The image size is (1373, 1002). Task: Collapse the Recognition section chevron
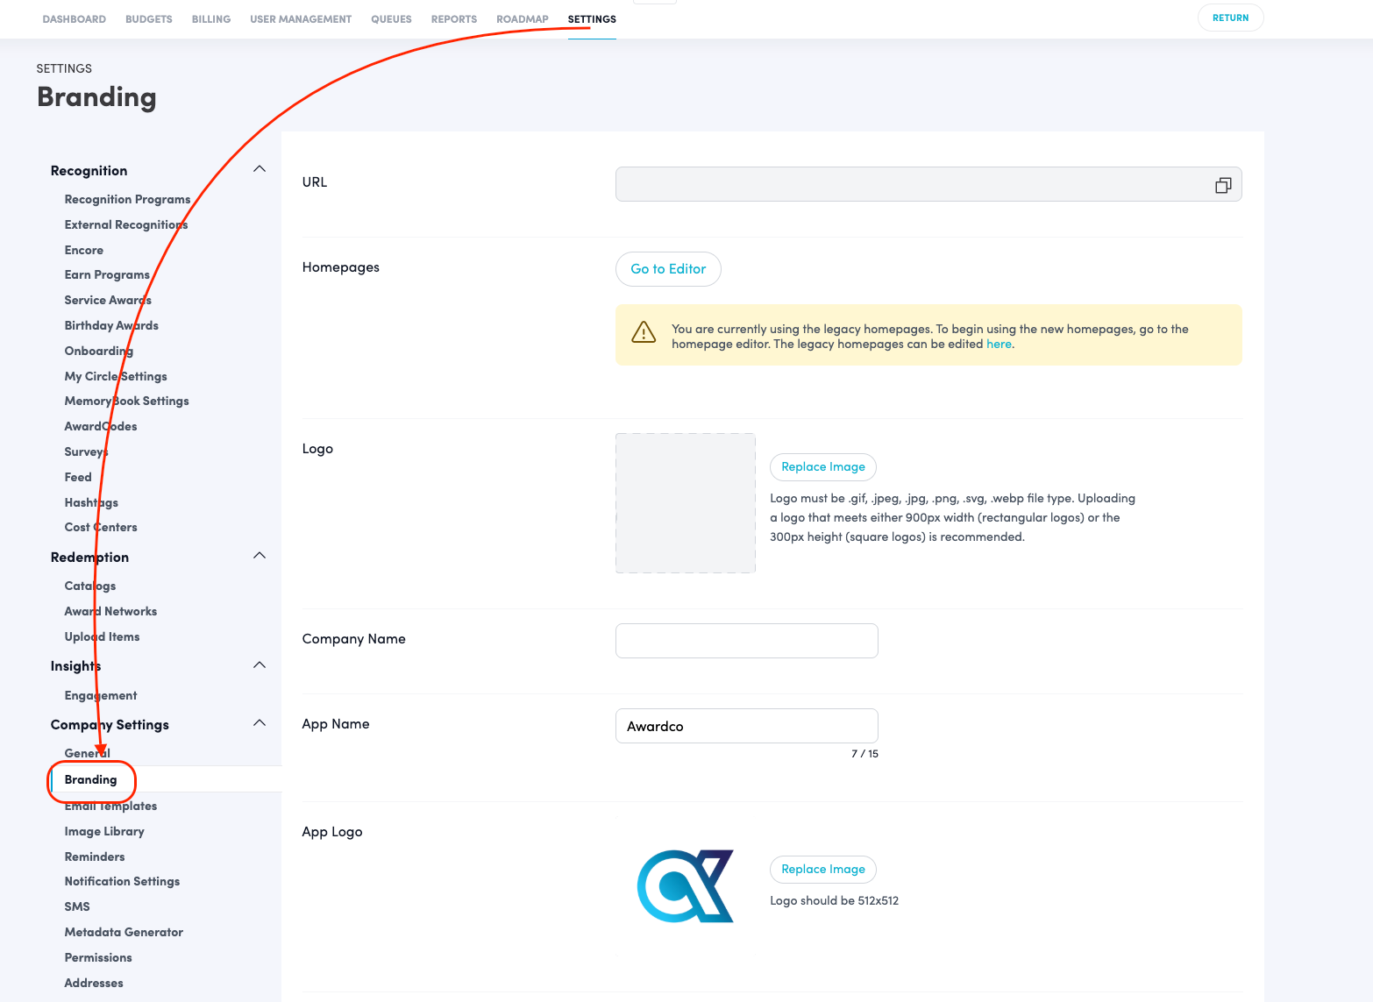[x=260, y=169]
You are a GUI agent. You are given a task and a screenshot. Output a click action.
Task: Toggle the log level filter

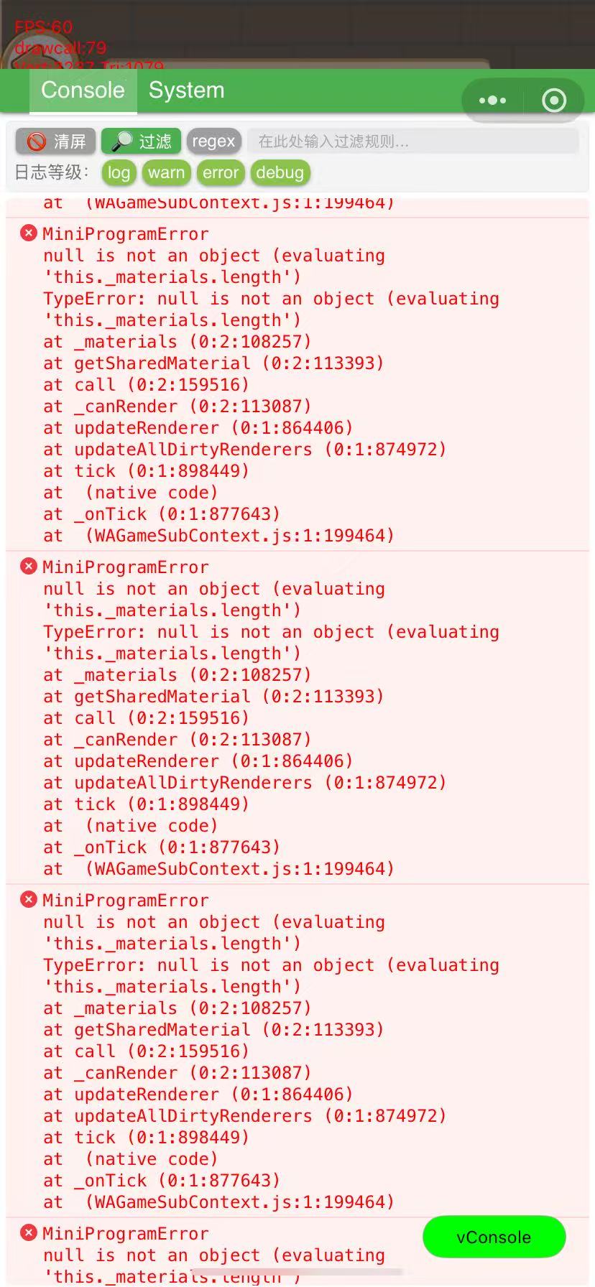point(119,172)
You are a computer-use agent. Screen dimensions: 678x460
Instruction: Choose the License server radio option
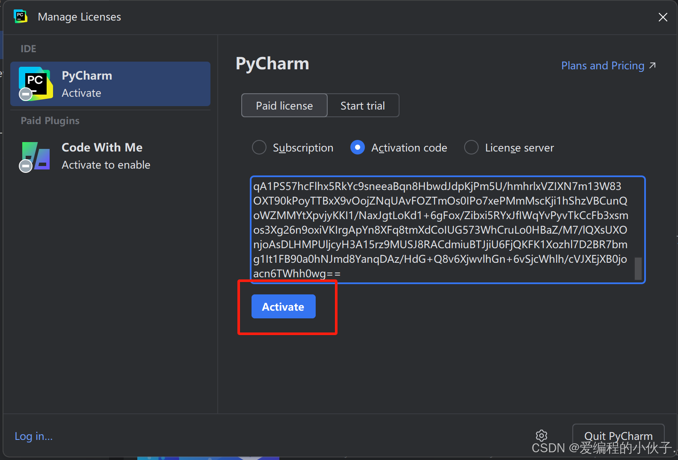471,148
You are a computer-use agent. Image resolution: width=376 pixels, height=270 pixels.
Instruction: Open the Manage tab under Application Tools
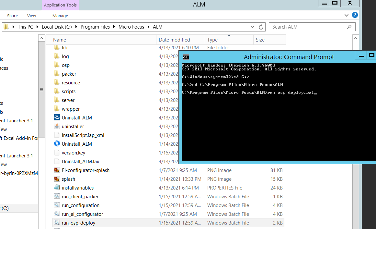click(60, 15)
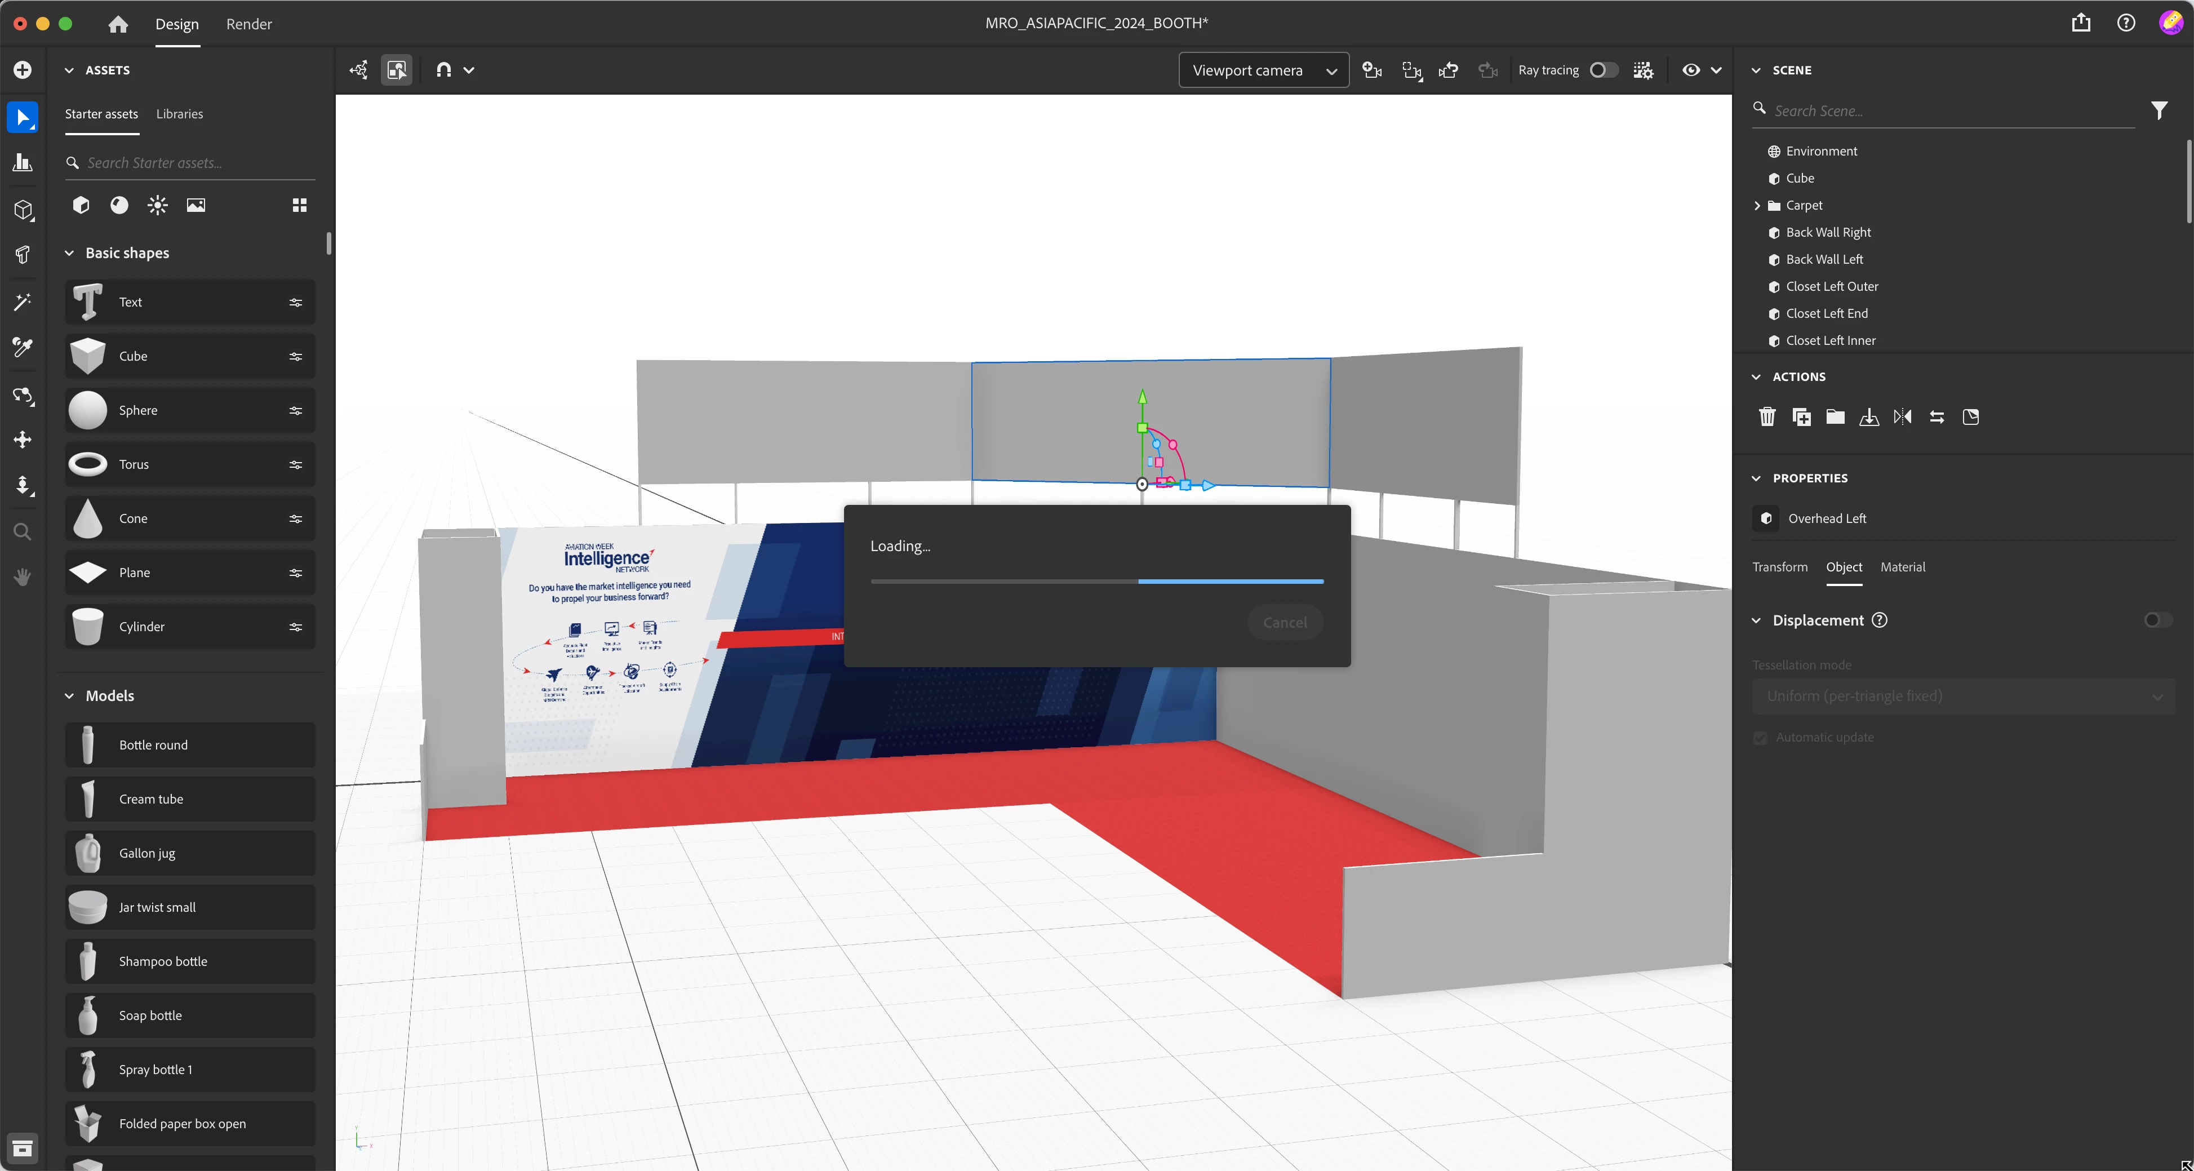Select the magic wand tool in left toolbar
This screenshot has width=2194, height=1171.
(x=23, y=301)
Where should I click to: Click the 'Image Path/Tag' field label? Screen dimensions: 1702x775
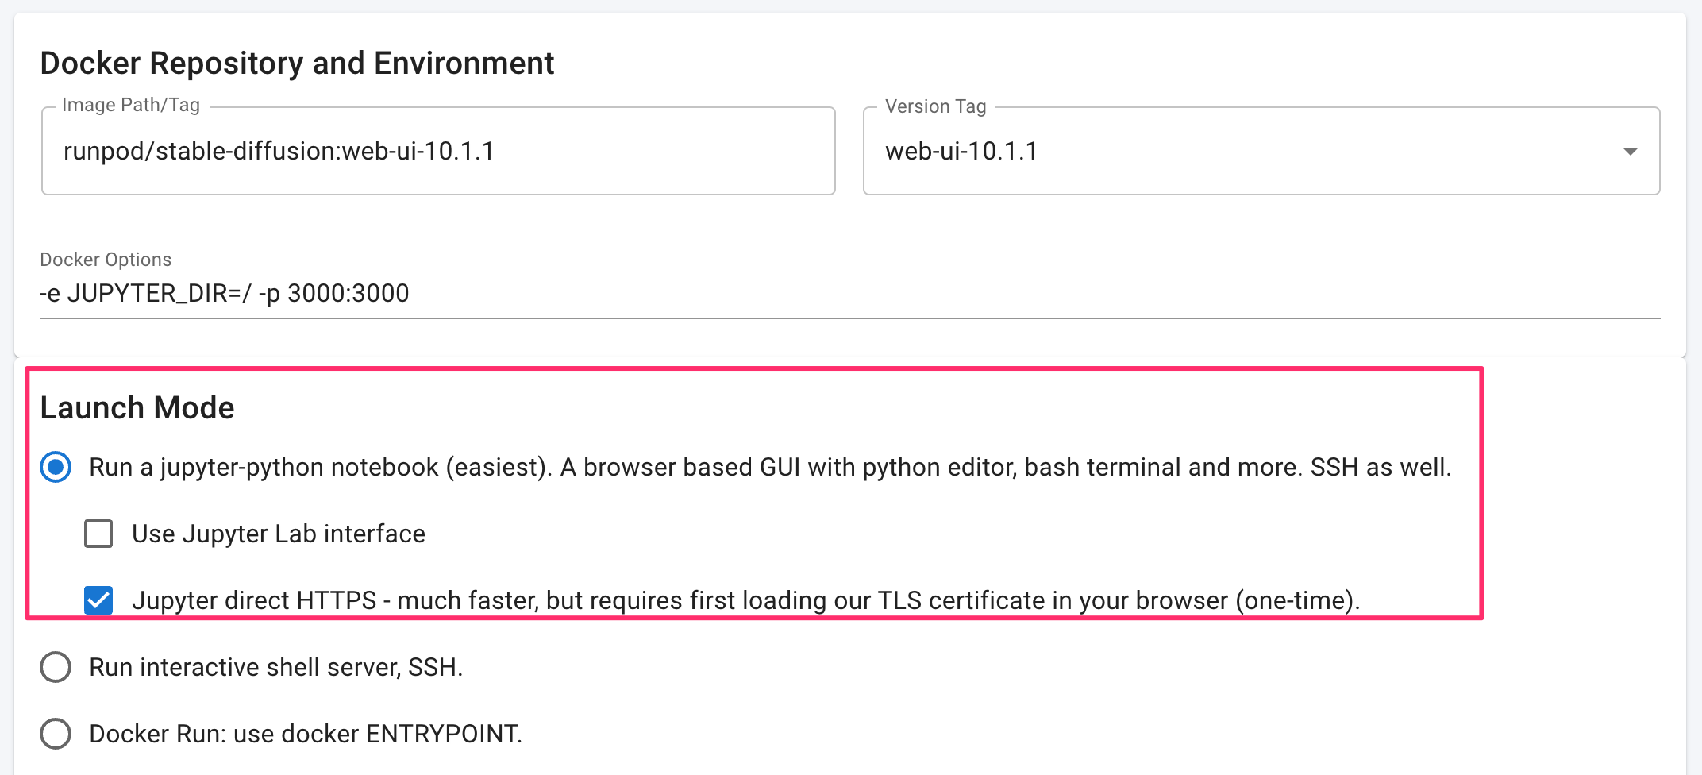pyautogui.click(x=131, y=105)
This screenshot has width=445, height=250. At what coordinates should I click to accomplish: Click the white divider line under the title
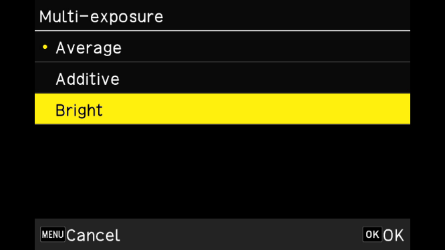(x=223, y=30)
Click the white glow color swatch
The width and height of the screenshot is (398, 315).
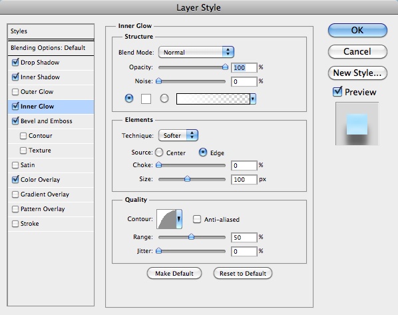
——————————
Reproduce every row above verbatim, omitting the pictures.

» **ANSWER TO THE EXERCISE**
The image size is (1373, 1002). Task: Collapse the Recognition section chevron
[x=260, y=169]
You are a GUI agent. You are given a task and a screenshot. Output a click action.
Task: Toggle the log level filter

point(119,172)
You are a computer-use agent. Screen dimensions: 678x460
Instruction: Choose the License server radio option
471,148
You are a computer-use agent. Image resolution: width=376 pixels, height=270 pixels.
Instruction: Open the Manage tab under Application Tools
click(60, 15)
Select the magic wand tool in left toolbar
This screenshot has width=2194, height=1171.
(x=23, y=301)
Where should I click to: Click the 'Image Path/Tag' field label? Screen dimensions: 1702x775
pyautogui.click(x=131, y=105)
This screenshot has width=445, height=250. At what coordinates should I click to accomplish: Click the white divider line under the title
(x=223, y=30)
Click the white glow color swatch
The width and height of the screenshot is (398, 315).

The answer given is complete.